The period during which Guayasamín received his aesthetic training was the period when the Indigenista School was at its peak, and the influence of this current on the painter is evident from his initial works.
In 1943 he spent seven months in the United States touring different museums in order to study the works of Goya and El Greco, among other masters.
The realization of this transcendental work was possible thanks to the support that Benjamín Carrión gave him from the recently created Casa de la Cultura.
Guayasamín combined the strength of the indigenous theme with the achievements of the avant-garde of the beginning of the century, especially cubism and expressionism, elements that can be seen in the Venetian glass mosaic mural called Homage to the American Man, which he painted in 1954 for the Simón Bolívar Center in the city of Caracas, Venezuela.
During 1958 he made two important murals in Ecuador: The discovery of the Amazon River, made in Venetian mosaic, which is located in the Government Palace of Quito, and the mural Historia del Hombre y la Cultura, for the Faculty of Jurisprudence of the University Center of Ecuador.
After several years of intense work, in 1968 he presented his second major series at the Museum of Fine Arts in Mexico City, entitled The Age of Wrath and made up of 260 works grouped by series (The Hands, Heads, The Man's Face, The Concentration Camps, Crying Women), in which the painter collected various elements of his vital experience to capture the drama and tragedy of the man of our time in a dazzling succession of canvases.
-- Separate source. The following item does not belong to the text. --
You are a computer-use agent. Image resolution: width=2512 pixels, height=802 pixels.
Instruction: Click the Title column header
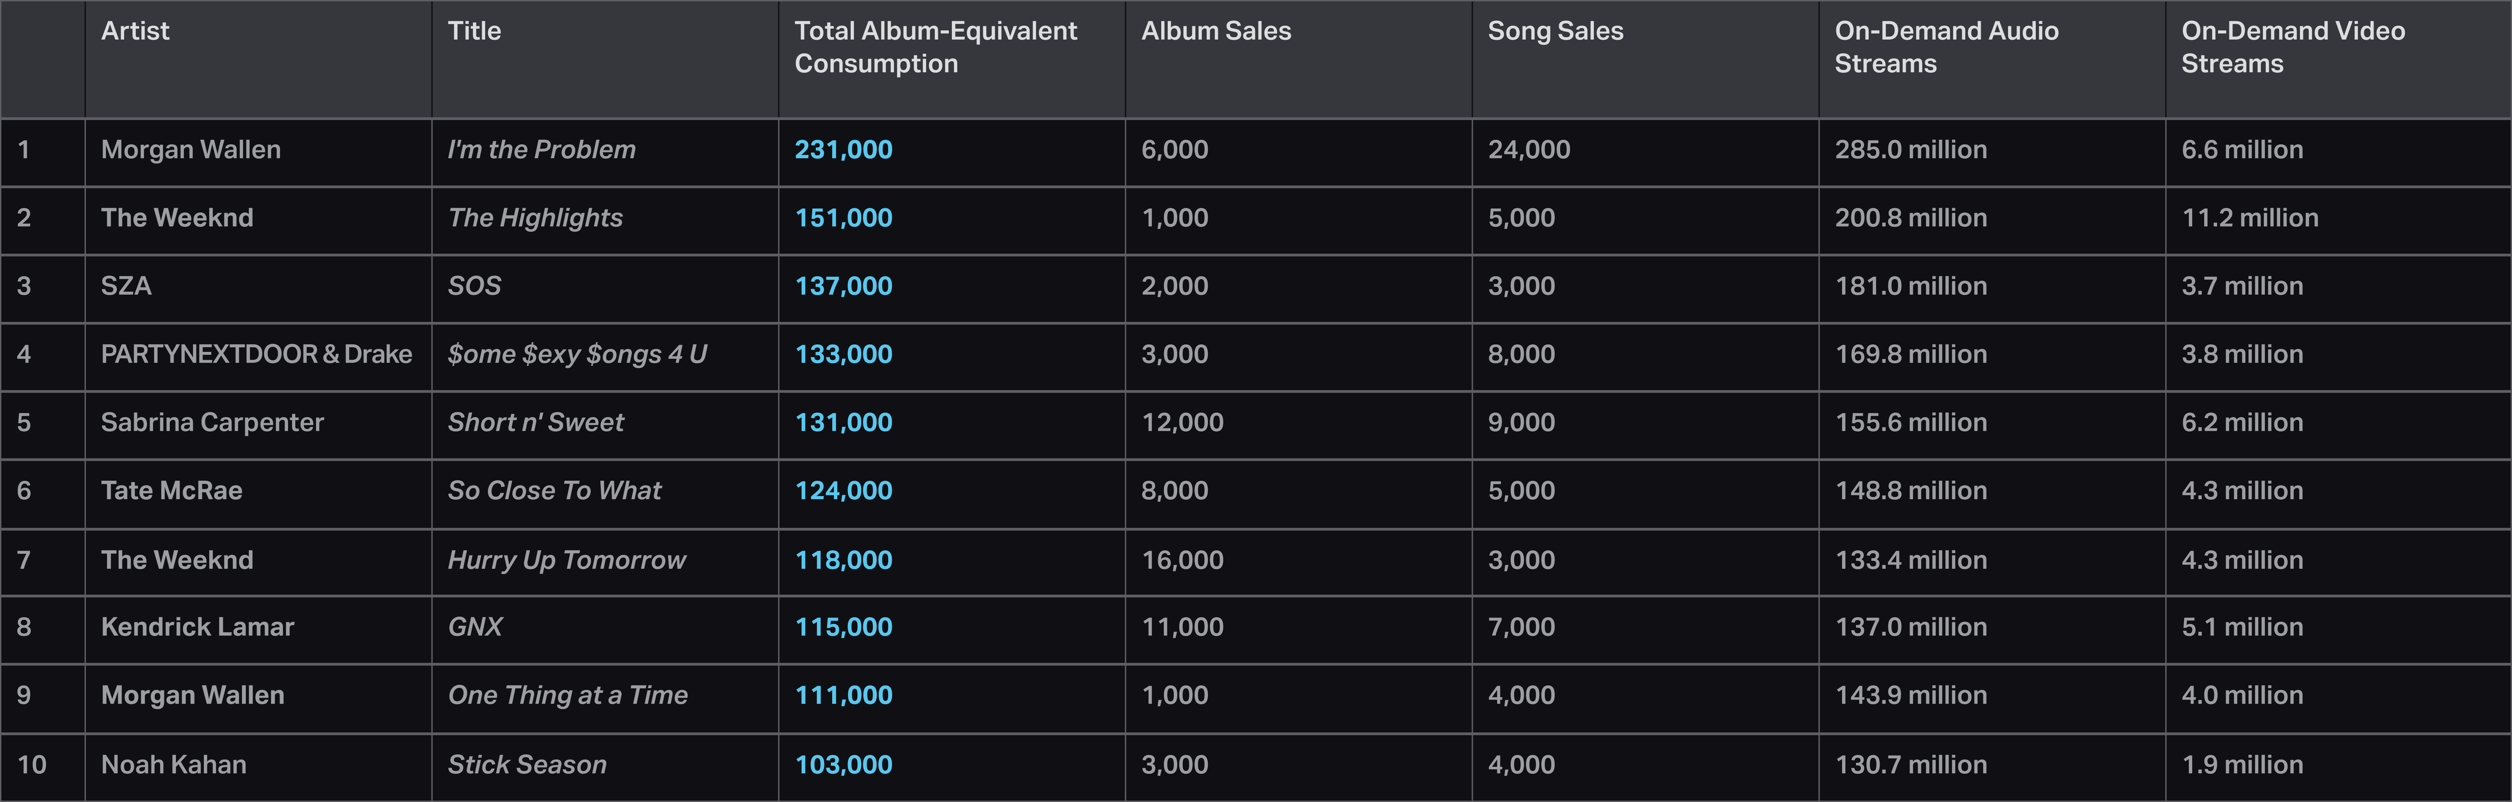(474, 31)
The age of anger has been considered one of the last great achievements of the political poster in 20th century painting and after its exhibition in Mexico it was presented, throughout 1973, at the Palacio de la Virreina (Barcelona), in the Galleries Nationals in Prague and at the Museum of Modern Art in Paris.
In 1973 he was appointed vice president, and later president, of the House of Culture of Quito, a position that allowed him to carry out an extensive program of cultural diffusion.
In 1981, the Ecuadorian House of Representatives recognized the work and significance of the artist through the creation of the Guayasamín Foundation, the country's cultural heritage, to which the painter donated his works and art collections.